:: What you have to do ::
Below are entries; copy exactly the lines from the one with "Etapy zakupu mieszkania: Kompletny" through the one with "Högupplöst bild (77, 734)", both included, and leave out the rest.
***** Dataset records
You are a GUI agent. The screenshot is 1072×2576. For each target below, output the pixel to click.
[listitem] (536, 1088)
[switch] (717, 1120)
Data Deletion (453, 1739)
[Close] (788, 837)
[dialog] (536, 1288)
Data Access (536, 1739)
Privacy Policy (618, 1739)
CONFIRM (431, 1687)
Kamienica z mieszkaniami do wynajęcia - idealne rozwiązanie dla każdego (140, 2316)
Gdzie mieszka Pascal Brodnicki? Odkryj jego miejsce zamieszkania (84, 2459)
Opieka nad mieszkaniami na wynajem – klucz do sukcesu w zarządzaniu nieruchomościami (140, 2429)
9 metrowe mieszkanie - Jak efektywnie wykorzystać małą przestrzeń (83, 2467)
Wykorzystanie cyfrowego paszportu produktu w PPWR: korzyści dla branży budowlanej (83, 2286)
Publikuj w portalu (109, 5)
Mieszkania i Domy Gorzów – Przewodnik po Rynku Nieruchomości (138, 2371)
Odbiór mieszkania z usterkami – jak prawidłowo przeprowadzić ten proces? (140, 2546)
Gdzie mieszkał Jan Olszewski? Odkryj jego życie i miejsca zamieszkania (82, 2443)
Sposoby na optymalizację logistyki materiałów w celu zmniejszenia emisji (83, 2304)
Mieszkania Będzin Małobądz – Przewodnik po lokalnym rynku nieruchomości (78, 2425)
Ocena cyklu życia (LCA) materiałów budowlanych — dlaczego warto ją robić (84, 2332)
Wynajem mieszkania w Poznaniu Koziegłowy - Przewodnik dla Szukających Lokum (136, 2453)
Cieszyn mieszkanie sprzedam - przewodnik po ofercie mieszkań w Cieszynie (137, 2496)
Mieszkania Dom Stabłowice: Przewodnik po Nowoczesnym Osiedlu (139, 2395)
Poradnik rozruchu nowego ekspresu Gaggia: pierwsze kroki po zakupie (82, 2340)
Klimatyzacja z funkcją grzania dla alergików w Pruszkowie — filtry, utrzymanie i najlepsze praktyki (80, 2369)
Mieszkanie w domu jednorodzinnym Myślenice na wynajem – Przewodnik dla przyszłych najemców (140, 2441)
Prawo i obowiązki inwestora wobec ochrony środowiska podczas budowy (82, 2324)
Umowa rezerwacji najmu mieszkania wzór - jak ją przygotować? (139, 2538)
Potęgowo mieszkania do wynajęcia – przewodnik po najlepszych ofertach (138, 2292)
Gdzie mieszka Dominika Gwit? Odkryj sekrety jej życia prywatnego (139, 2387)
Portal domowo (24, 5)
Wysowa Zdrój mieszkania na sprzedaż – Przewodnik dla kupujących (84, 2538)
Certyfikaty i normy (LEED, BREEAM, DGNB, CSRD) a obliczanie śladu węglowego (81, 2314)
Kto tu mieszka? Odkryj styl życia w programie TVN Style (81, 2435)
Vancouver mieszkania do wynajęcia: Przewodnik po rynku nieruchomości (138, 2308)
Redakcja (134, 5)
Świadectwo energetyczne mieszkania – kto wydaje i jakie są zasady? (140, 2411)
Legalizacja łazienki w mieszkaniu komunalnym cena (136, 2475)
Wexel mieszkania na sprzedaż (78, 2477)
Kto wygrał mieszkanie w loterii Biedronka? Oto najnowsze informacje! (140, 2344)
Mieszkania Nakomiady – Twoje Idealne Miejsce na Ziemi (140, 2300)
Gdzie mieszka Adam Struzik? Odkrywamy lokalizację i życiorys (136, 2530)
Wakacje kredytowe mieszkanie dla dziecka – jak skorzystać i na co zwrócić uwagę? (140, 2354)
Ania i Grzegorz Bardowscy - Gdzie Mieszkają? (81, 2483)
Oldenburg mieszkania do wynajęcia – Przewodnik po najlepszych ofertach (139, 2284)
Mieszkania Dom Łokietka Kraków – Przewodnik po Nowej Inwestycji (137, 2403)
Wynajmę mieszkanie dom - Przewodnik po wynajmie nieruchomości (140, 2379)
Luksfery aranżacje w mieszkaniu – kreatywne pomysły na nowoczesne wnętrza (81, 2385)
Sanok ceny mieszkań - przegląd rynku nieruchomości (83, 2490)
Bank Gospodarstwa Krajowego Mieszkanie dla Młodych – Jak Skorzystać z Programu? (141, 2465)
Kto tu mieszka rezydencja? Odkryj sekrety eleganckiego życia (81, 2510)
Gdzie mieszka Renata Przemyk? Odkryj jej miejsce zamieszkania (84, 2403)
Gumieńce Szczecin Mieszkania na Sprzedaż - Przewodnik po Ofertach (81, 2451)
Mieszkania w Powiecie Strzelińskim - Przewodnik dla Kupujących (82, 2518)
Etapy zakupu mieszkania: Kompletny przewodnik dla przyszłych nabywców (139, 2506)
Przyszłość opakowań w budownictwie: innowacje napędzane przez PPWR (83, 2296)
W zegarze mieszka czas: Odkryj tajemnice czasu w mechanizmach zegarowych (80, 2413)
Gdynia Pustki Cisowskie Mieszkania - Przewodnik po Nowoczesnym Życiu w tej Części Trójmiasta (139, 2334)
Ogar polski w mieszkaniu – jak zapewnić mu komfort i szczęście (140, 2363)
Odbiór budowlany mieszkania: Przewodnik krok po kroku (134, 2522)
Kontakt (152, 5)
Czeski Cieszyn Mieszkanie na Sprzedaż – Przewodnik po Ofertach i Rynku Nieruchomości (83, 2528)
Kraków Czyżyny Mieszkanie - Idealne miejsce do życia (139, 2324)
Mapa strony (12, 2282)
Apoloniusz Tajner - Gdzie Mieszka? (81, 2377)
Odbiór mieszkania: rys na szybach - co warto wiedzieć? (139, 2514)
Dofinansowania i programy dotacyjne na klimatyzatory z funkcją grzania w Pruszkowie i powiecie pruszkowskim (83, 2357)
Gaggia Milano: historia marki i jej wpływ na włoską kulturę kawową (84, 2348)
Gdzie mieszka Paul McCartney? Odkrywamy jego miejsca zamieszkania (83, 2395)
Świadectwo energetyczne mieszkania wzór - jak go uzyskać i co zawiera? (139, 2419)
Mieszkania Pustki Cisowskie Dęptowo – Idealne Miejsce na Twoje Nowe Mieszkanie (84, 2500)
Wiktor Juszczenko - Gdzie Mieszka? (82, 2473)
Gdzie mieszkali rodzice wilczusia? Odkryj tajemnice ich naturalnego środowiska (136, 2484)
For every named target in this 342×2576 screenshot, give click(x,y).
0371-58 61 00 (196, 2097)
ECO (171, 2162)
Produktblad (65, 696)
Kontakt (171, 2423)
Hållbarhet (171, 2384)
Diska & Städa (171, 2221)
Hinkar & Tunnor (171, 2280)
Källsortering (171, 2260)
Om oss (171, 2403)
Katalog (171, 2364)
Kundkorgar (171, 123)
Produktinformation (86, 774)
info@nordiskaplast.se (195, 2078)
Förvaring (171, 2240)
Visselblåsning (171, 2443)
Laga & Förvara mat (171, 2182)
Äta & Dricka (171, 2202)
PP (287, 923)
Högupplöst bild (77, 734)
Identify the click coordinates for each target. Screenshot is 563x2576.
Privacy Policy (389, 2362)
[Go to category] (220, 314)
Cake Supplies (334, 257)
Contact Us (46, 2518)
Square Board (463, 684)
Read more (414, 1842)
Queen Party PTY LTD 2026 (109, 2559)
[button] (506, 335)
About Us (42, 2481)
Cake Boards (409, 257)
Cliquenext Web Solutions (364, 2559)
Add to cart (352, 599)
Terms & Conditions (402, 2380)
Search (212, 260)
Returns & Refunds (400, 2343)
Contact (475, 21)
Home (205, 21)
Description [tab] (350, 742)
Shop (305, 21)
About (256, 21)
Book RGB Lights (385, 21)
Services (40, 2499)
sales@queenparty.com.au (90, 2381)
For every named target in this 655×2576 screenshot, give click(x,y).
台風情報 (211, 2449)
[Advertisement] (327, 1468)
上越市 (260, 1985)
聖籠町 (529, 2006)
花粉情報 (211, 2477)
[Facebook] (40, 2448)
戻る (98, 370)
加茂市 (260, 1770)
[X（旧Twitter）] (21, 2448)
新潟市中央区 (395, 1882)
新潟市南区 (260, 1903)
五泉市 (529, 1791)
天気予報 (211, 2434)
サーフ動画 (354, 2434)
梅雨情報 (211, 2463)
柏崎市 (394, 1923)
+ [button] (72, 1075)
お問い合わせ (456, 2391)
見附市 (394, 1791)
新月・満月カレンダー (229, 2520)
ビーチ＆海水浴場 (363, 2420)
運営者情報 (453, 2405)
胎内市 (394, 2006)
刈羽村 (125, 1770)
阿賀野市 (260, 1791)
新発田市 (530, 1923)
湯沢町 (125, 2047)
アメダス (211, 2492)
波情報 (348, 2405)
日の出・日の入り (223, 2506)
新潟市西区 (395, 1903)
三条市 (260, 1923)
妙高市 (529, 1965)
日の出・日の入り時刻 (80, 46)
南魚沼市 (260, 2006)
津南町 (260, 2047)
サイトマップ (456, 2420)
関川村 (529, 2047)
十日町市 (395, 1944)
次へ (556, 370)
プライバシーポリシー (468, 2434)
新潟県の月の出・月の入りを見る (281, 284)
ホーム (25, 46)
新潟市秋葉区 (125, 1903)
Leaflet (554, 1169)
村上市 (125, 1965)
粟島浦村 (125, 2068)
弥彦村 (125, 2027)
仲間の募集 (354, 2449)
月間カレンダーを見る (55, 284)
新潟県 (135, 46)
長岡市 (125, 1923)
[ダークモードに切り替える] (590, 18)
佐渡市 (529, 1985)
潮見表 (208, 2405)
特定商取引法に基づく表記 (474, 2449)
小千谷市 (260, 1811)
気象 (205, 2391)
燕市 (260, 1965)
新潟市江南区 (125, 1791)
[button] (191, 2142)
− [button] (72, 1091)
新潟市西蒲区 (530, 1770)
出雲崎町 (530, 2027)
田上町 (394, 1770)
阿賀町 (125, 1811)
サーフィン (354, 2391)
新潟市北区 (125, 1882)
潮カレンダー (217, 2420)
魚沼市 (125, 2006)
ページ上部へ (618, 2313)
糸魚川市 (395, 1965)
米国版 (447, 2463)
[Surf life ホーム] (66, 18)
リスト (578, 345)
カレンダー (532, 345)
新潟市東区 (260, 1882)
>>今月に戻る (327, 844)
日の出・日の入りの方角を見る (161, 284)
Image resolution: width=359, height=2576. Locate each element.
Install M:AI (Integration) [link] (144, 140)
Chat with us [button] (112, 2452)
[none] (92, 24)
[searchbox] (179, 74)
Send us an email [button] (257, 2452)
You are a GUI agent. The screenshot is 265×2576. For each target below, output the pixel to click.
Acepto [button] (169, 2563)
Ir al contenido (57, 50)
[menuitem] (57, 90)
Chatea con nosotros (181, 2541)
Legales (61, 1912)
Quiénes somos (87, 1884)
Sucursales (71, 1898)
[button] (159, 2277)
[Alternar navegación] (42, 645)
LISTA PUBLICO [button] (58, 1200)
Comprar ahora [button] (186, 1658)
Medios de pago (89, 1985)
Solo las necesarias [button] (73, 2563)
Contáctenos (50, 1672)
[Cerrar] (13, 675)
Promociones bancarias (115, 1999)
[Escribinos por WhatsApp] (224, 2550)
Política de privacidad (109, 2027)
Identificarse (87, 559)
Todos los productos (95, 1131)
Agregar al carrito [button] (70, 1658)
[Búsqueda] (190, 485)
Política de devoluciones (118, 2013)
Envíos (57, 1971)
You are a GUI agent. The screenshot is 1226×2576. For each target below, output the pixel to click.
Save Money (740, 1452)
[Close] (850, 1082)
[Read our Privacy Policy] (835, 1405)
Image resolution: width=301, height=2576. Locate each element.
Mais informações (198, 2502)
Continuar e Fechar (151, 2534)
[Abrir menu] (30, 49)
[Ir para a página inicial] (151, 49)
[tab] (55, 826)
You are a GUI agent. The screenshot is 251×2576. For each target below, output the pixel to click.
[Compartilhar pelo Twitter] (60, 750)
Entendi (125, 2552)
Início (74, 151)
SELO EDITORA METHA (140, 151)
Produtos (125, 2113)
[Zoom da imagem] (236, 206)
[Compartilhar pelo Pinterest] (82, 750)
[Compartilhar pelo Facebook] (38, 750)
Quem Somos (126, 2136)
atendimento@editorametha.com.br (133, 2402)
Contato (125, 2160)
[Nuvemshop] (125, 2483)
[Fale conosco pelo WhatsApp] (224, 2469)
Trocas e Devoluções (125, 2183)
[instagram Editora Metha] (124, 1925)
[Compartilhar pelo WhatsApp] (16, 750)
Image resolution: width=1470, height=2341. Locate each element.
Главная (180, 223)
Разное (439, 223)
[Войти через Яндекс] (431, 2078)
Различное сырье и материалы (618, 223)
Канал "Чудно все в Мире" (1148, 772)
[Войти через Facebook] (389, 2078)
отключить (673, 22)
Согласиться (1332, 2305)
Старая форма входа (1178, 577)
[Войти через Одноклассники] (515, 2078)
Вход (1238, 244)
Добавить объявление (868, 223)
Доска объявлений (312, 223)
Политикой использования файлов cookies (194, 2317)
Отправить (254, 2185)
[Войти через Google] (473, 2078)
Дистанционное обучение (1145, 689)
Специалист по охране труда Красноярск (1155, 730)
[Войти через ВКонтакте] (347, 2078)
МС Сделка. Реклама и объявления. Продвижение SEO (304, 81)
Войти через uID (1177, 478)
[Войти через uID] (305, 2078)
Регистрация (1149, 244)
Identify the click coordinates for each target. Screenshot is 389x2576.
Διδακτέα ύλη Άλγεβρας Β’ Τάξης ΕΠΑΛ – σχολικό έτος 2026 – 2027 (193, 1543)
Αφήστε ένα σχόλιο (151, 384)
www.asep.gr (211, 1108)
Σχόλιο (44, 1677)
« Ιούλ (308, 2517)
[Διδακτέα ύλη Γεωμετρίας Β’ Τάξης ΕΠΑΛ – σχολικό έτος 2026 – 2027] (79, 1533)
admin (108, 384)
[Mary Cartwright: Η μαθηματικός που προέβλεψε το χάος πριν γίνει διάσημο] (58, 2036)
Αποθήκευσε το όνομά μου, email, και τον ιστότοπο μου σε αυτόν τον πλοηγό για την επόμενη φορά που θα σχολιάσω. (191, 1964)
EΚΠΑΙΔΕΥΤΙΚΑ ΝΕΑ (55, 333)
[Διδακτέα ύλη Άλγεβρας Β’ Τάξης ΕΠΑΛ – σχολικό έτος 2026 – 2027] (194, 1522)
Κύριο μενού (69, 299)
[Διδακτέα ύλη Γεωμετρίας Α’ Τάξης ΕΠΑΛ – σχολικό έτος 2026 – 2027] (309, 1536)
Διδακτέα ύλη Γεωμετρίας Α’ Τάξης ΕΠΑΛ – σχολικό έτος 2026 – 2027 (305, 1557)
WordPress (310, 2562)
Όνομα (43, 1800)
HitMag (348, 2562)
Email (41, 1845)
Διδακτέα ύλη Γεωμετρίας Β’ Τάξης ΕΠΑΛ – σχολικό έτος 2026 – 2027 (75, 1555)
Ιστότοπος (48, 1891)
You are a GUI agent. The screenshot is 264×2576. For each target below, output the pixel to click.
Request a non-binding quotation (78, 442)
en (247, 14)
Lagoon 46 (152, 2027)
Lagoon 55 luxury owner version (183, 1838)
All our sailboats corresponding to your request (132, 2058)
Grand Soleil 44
**********
:: Response box ::
Etapy zakupu mieszkania: Kompletny przewodnik dla przyszłych nabywców (139, 2506)
Przyszłość opakowań w budownictwie: innowacje napędzane przez PPWR (83, 2296)
W zegarze mieszka czas: Odkryj tajemnice czasu w mechanizmach zegarowych (80, 2413)
Gdynia Pustki Cisowskie Mieszkania - Przewodnik po Nowoczesnym Życiu w tej Części Trójmiasta (139, 2334)
Ogar polski w mieszkaniu – jak zapewnić mu komfort i szczęście (140, 2363)
Odbiór budowlany mieszkania: Przewodnik krok po kroku (134, 2522)
Kontakt (152, 5)
Czeski Cieszyn Mieszkanie na Sprzedaż – Przewodnik po Ofertach i Rynku Nieruchomości (83, 2528)
Kraków Czyżyny Mieszkanie - Idealne miejsce do życia (139, 2324)
Mapa strony (12, 2282)
Apoloniusz Tajner - Gdzie Mieszka? (81, 2377)
Odbiór mieszkania: rys na szybach - co warto wiedzieć? (139, 2514)
Dofinansowania i programy dotacyjne na klimatyzatory z funkcją grzania w Pruszkowie i powiecie pruszkowskim (83, 2357)
Gaggia Milano: historia marki i jej wpływ na włoską kulturę kawową (84, 2348)
Gdzie mieszka Paul McCartney? Odkrywamy jego miejsca zamieszkania (83, 2395)
Świadectwo energetyczne mieszkania wzór - jak go uzyskać i co zawiera? (139, 2419)
Mieszkania Pustki Cisowskie Dęptowo – Idealne Miejsce na Twoje Nowe Mieszkanie (84, 2500)
Wiktor Juszczenko - Gdzie Mieszka? (82, 2473)
Gdzie mieszkali rodzice wilczusia? Odkryj tajemnice ich naturalnego środowiska (136, 2484)
For every named target in this 342×2576 screenshot, give click(x,y).
0371-58 61 00 (196, 2097)
ECO (171, 2162)
Produktblad (65, 696)
Kontakt (171, 2423)
Hållbarhet (171, 2384)
Diska & Städa (171, 2221)
Hinkar & Tunnor (171, 2280)
Källsortering (171, 2260)
Om oss (171, 2403)
Katalog (171, 2364)
Kundkorgar (171, 123)
Produktinformation (86, 774)
info@nordiskaplast.se (195, 2078)
Förvaring (171, 2240)
Visselblåsning (171, 2443)
Laga & Förvara mat (171, 2182)
Äta & Dricka (171, 2202)
PP (287, 923)
Högupplöst bild (77, 734)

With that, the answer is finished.